## Goal of the exercise
Scan the entries that follow and copy out every line containing "will".

## Material to process
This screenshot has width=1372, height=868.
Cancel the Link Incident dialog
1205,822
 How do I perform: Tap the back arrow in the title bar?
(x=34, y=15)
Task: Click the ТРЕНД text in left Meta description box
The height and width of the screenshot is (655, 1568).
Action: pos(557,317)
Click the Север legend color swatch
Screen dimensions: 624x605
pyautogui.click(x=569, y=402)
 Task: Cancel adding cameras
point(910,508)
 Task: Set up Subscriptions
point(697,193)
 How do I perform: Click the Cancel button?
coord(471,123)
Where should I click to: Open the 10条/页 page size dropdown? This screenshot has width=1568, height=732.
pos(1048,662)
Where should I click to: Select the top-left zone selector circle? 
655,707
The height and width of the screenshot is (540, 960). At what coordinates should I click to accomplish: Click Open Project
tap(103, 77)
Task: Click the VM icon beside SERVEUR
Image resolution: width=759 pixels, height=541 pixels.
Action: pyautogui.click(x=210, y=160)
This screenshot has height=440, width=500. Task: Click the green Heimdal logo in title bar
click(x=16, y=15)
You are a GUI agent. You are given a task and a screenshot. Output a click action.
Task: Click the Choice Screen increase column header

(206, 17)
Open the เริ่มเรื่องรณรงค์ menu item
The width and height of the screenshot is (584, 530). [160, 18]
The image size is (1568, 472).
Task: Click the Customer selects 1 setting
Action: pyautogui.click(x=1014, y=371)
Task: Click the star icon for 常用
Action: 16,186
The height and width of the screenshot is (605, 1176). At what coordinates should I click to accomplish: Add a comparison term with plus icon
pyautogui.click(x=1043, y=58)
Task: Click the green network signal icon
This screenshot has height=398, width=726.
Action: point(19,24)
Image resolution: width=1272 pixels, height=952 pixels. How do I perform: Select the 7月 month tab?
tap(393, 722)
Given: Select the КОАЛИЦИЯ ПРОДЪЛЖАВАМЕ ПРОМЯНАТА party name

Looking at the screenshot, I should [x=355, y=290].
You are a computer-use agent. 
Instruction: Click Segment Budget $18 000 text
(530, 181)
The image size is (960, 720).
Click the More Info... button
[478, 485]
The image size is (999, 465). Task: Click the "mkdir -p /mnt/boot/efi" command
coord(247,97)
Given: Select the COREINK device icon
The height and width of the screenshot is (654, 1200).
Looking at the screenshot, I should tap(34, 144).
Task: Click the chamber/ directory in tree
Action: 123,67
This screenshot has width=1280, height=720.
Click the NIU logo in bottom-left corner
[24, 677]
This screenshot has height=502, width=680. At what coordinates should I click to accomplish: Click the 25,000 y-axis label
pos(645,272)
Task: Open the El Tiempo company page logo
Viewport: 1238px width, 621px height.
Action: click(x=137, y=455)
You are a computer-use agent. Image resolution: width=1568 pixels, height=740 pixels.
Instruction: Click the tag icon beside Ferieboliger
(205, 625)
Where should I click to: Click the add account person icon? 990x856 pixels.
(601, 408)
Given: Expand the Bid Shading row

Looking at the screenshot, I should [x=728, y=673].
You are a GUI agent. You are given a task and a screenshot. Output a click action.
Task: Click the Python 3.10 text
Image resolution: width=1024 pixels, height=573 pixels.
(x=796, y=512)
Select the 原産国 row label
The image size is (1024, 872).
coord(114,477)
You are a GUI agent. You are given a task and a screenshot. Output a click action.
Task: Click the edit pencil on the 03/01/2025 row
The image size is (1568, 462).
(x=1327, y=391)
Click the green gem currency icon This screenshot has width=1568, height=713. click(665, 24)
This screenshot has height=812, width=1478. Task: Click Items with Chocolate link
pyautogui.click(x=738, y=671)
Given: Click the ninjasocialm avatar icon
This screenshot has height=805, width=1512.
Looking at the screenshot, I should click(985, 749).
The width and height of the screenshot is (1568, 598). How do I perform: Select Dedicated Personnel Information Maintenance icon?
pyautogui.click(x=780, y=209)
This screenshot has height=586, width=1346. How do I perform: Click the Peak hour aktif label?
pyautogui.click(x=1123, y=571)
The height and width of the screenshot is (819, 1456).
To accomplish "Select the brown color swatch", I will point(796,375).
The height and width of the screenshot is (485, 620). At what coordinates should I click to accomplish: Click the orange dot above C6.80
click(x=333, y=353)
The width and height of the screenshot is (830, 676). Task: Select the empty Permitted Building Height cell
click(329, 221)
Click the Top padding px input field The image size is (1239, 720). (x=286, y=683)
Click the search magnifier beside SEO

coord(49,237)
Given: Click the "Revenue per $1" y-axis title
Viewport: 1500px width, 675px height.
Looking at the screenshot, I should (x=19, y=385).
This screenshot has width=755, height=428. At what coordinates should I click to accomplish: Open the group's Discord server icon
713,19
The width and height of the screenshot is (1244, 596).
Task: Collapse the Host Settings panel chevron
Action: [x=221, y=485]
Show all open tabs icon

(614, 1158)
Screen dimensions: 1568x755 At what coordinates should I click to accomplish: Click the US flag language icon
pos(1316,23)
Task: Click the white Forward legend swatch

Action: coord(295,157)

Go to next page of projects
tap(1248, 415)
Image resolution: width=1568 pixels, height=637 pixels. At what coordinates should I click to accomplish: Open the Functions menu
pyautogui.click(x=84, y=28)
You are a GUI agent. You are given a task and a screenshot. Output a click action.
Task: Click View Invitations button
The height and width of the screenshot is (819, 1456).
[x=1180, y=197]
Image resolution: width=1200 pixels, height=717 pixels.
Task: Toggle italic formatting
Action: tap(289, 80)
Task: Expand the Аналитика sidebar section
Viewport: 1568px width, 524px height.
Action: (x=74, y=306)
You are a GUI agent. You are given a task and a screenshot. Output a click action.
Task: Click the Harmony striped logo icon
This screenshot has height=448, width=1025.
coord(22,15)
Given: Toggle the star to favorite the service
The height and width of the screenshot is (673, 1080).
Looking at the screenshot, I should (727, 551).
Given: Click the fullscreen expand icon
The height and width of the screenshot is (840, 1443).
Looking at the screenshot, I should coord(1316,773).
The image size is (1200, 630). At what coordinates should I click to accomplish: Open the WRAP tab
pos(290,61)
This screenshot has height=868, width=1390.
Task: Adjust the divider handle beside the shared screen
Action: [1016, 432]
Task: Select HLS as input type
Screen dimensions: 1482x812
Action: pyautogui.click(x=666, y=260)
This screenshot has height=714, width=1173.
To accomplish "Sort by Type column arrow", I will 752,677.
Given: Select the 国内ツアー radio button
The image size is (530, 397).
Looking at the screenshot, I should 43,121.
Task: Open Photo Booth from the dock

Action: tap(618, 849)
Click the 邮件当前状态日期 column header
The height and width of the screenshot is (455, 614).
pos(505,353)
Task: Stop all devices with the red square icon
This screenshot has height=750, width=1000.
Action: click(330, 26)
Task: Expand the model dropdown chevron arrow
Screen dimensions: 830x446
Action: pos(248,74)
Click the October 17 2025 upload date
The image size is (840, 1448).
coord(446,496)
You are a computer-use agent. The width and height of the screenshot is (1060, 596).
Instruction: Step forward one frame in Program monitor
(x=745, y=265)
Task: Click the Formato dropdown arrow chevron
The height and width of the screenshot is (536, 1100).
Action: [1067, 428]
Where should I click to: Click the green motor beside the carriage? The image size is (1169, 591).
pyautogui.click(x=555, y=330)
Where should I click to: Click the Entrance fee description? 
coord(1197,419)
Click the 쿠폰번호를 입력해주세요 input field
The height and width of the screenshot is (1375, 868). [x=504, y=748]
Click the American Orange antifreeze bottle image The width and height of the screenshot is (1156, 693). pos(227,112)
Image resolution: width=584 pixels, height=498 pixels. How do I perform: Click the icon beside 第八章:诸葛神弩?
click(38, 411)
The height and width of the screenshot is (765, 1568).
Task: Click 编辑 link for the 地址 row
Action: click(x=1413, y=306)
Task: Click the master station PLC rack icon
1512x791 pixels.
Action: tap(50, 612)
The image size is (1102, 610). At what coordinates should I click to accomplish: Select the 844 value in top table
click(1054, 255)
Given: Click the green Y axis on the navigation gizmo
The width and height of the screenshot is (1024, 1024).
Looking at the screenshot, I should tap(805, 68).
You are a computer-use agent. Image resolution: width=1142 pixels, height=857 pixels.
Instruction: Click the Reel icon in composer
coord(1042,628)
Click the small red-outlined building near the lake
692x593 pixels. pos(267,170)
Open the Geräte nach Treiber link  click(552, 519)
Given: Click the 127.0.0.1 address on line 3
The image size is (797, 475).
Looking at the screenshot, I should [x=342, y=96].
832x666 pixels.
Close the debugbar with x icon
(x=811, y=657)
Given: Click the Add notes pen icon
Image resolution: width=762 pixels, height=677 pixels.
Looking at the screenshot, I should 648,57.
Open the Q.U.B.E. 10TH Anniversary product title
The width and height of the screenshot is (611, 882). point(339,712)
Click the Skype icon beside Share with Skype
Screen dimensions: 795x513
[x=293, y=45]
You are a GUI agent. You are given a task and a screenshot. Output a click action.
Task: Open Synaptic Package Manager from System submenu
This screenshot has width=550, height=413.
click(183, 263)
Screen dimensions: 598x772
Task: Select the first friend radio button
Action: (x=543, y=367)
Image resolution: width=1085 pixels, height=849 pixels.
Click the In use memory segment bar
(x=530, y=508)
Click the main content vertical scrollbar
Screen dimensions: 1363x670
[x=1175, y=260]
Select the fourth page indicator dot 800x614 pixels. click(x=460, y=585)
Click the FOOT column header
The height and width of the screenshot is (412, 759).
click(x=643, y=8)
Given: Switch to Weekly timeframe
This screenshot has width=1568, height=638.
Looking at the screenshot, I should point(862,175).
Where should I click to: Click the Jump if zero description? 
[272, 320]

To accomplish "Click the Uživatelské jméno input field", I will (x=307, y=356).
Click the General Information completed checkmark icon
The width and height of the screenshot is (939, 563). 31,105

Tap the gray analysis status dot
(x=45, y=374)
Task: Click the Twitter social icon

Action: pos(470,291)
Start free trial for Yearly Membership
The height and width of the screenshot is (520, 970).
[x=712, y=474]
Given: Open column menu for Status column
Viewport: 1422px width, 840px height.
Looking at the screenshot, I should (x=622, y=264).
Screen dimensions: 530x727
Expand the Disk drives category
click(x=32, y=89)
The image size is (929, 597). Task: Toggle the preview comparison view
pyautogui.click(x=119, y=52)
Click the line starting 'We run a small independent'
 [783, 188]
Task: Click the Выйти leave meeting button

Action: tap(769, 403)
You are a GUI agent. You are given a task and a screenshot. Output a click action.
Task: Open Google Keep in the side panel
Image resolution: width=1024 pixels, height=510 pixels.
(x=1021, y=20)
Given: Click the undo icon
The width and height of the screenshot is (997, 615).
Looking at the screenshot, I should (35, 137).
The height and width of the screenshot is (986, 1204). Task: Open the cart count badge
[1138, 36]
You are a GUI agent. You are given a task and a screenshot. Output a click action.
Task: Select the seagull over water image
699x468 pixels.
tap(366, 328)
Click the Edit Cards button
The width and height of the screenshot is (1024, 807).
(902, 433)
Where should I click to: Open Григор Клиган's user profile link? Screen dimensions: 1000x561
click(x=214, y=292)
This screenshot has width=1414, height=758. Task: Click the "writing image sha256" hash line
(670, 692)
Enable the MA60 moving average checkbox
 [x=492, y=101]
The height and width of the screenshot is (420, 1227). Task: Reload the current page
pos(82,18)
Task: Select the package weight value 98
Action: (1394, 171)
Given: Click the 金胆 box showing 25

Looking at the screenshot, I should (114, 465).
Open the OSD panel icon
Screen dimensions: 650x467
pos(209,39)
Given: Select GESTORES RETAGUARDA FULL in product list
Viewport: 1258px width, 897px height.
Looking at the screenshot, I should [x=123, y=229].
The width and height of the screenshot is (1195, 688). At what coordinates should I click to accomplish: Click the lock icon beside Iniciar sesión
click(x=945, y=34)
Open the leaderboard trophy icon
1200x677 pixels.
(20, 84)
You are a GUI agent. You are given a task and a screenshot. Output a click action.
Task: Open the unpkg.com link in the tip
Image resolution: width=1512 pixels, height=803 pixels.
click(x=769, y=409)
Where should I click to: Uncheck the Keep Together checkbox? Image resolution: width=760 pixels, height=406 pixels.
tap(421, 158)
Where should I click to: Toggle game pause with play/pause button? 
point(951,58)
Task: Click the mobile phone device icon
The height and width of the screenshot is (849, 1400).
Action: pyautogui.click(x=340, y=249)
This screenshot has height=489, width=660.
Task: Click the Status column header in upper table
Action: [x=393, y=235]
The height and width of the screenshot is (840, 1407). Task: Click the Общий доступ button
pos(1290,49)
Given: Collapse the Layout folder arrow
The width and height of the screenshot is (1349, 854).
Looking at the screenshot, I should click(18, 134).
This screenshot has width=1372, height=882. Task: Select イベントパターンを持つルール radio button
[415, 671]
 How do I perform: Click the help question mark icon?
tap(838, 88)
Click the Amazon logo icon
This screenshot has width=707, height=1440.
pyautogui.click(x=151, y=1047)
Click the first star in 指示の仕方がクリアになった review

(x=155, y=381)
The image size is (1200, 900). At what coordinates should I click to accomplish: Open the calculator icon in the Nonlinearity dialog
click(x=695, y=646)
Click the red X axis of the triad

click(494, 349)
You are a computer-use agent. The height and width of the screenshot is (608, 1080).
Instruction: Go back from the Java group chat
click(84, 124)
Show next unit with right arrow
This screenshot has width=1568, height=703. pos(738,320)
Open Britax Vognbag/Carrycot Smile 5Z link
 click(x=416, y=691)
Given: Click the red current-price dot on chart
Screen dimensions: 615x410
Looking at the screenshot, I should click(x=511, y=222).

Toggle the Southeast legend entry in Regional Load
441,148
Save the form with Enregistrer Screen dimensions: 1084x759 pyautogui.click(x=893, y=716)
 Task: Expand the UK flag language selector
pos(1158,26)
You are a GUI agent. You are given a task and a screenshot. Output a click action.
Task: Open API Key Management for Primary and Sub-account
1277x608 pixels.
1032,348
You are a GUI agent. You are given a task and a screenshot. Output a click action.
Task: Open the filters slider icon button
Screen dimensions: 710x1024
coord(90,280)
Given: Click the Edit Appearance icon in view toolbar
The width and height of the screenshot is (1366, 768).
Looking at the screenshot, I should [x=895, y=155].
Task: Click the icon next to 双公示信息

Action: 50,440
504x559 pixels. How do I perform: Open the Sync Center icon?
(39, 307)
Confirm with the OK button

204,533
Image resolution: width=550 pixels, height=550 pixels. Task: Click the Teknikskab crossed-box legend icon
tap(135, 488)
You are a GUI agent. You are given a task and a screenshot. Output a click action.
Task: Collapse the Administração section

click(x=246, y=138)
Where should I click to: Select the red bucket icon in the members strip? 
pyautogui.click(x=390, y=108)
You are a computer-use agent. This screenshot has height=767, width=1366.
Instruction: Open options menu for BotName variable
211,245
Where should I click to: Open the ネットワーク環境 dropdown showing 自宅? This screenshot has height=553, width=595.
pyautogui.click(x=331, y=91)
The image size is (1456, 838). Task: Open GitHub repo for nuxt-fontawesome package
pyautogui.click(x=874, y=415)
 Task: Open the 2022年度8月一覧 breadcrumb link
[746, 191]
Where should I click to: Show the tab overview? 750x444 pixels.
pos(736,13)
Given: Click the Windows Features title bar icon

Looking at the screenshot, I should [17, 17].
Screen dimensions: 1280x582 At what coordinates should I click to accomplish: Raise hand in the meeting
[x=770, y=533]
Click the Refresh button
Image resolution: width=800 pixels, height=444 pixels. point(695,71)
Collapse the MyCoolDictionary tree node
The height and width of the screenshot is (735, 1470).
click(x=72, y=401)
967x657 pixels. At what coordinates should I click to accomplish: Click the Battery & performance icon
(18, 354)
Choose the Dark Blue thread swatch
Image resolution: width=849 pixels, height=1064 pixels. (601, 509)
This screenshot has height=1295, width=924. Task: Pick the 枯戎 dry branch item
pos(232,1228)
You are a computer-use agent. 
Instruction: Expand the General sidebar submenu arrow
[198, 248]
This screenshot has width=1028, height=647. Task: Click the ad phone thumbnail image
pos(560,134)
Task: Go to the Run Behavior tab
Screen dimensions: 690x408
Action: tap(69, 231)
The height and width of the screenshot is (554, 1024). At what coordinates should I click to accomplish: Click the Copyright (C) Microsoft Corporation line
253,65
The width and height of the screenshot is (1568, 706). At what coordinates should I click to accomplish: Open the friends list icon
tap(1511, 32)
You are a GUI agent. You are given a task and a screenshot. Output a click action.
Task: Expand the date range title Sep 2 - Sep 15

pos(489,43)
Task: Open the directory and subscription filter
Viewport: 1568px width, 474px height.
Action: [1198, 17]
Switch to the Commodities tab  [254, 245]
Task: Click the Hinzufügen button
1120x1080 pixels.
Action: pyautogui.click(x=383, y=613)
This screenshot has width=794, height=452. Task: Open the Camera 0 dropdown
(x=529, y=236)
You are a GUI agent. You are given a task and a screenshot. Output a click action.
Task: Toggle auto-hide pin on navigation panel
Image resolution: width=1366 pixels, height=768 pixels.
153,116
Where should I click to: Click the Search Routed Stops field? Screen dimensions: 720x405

## Your response
To accomplish "Select the brown color swatch", I will point(796,375).
To accomplish "Sort by Type column arrow", I will 752,677.
To accomplish "Click the Uživatelské jméno input field", I will (x=307, y=356).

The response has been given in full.